You may be able, even if surgery is recommended, to have a minimally invasive procedure. This means that there are less complications and pain, and you can recover faster.

A Pain specialist is your next stop if surgery is not recommended

You should consider seeing a pain management doctor if your pain persists despite all the treatment options. This is a doctor who has specialized training in pain assessment, diagnosis, and treatment. Others may specialize in specific types of pain such as pain.

HSS’s Pain Management Division has pain management physicians who are board certified in pain management. They also have additional graduate training. The first step is to perform a thorough assessment, discuss how pain affects your daily activities, and then create a personalized treatment plan. This could include at-home and physical therapy.

Prescription Medications

Prescription medications are only recommended by the HSS team when they are medically necessary. Even then, they try to prescribe as little as possible and for as short a time as possible to prevent dependency problems. It is important to discuss your symptoms, goals, and concerns. This will help you find a pain management group that treats you with compassion.

Talking about it may also be beneficial

Dr.
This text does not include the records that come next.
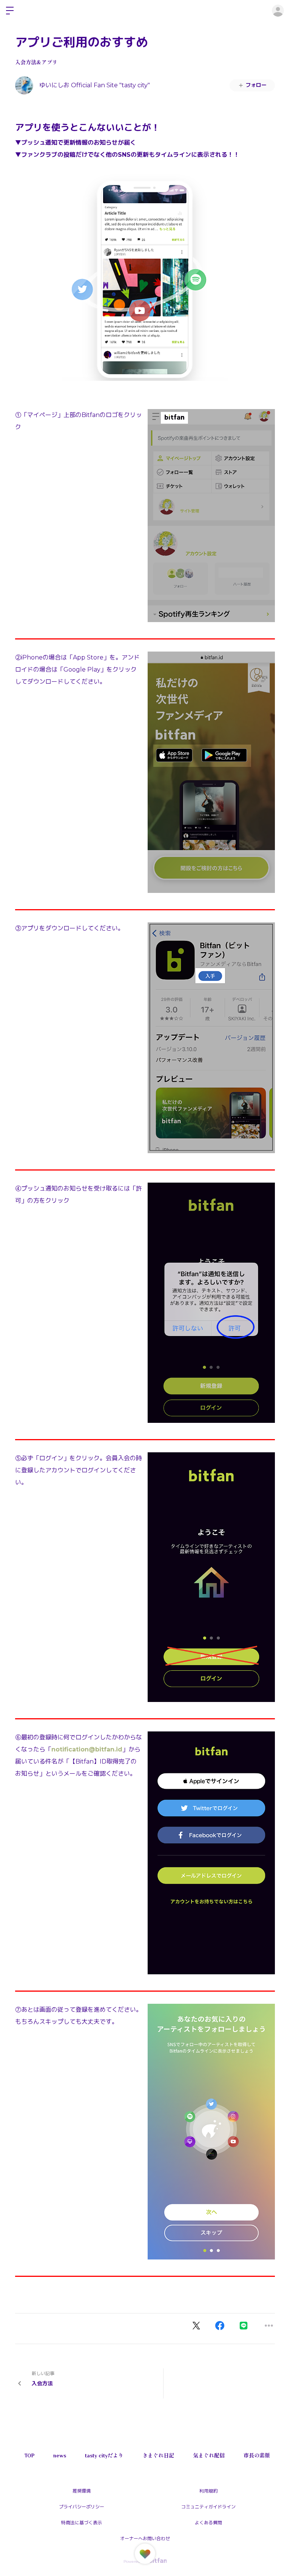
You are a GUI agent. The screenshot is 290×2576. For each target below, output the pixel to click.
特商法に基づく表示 (81, 2522)
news (59, 2455)
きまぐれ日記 (158, 2455)
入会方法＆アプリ (36, 62)
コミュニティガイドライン (208, 2507)
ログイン (278, 11)
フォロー (256, 85)
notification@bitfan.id (86, 1749)
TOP (29, 2455)
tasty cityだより (104, 2455)
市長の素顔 (257, 2455)
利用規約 (208, 2491)
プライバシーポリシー (81, 2507)
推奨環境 (81, 2491)
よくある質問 (208, 2522)
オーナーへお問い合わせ (145, 2538)
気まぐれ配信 (209, 2455)
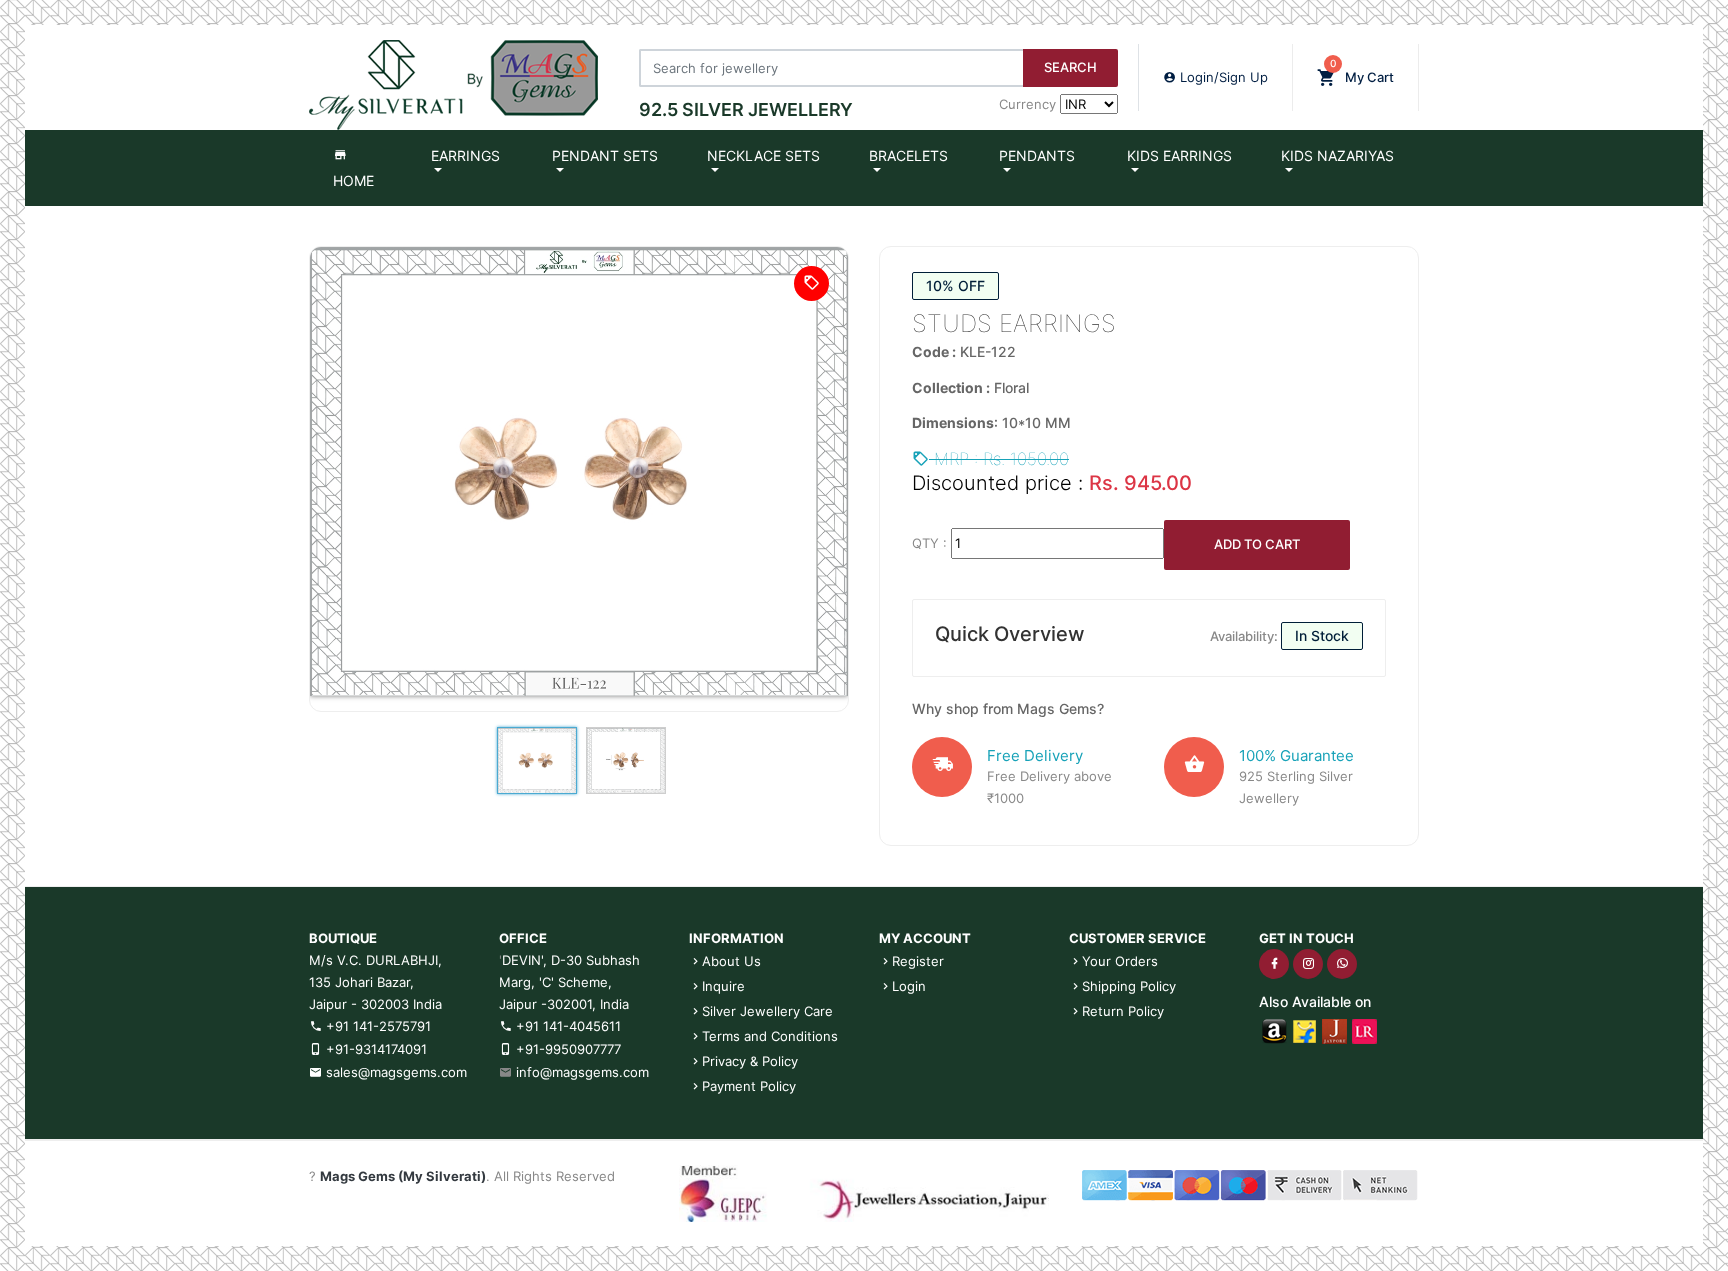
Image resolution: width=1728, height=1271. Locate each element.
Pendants (1037, 155)
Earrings (465, 155)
Dowdell states that a psychiatrist can help people with long-term pain. This is a condition that has been associated with anxiety and depression.

“I tell my patients that I don’t believe your pain is just in your head. It’s possible that you are actually feeling it. He says that addressing how it affects your mental health may help you feel better. Everyone experiences pain differently. Some people are more sensitive than others to pain.

It is crucial to understand how pain affects the brain. Therefore, every HSS pain management physician must complete four years of medical school and four years of pain management residency training. Each year, a one-year additional training is required in related fields, including psychiatry.

What is the best time to seek help for your pain?

Dr. Dowdell states that it is rare for anyone to come to him after suffering from pain for more than a week. People who have lived with chronic pain for many months, or even years may finally give up and seek treatment.

The sooner you see a doctor Jordan Sudberg is better than waiting. He says that if you seek help as soon as you feel you are experiencing persistent pain, you may be able prevent it from becoming a long-term battle.

Dr. Dowdell says that having chronic spine pain can lead to pain pathways connecting your brain and back. The pain pathways become more established as pain signals travel back-and-forth, making it more difficult to treat later.

Dr. Dowdell’s final words: When you seek treatment, it is important to understand that the journey may not be easy.

He says, “You are not going to walk in the doctor’s offices and get a quick diagnosis.” It can be difficult to hear that message when you are in pain. However, treating pain can be done slowly.